Orange is an open-source data visualization, machine learning and data mining toolkit. It features a visual programming front-end for explorative data analysis and interactive data visualization, and can also be used as a Python library.
Orange components are called widgets and they range from simple data visualization, subset selection, and preprocessing, to empirical evaluation of learning algorithms and predictive modeling.
Orange workflows consist of components that read, process and visualize data. We call them “widgets.” We place the widgets on a drawing board (the “canvas”). Widgets communicate by sending information along with a communication channel. An output from one widget is used as input to another.
Widgets: The various components present in Orange are known as widgets and they are divided into various categories like Data, Visualize, Model, Evaluate and so on.
Load data in Orange:
Using File widget we can load data.

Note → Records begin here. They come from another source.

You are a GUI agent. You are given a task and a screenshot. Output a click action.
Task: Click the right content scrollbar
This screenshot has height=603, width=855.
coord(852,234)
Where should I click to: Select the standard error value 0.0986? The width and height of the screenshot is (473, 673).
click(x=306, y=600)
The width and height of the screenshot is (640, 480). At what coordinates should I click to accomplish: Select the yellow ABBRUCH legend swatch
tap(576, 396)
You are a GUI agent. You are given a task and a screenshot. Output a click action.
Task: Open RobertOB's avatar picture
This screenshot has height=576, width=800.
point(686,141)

Here i have added test.csv file. all the information bout dataset will be displayed under Info and Columns part in the Dialog box. We can also change any column’s name, type, and the role and apply changes to it.

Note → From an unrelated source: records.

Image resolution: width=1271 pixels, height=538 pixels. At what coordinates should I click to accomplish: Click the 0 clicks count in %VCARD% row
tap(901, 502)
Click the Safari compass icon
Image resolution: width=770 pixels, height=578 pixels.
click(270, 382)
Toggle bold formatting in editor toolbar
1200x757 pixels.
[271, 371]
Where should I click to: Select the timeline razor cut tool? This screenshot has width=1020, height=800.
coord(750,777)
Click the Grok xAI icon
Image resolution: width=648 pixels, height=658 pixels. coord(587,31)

How to do basic data exploration
The Data Table widget receives one or more datasets in its input and presents them as a spreadsheet. Data instances may be sorted by attribute values. The widget also supports the manual selection of data instances.
Data info widget displays all the information about the dataset we have loaded in file widgets like Data set name, size, features, metadata, etc.
Use the Data Distribution widget to get the graphical representation of the dataset values.
We can also use the widget of Scatter Plot for plotting for different kinds of feature pairs.
We can also modify Various properties of the graph, like color, size and shape of the points, axis titles, maximum point size, and jittering can be adjusted on the left side of the widget.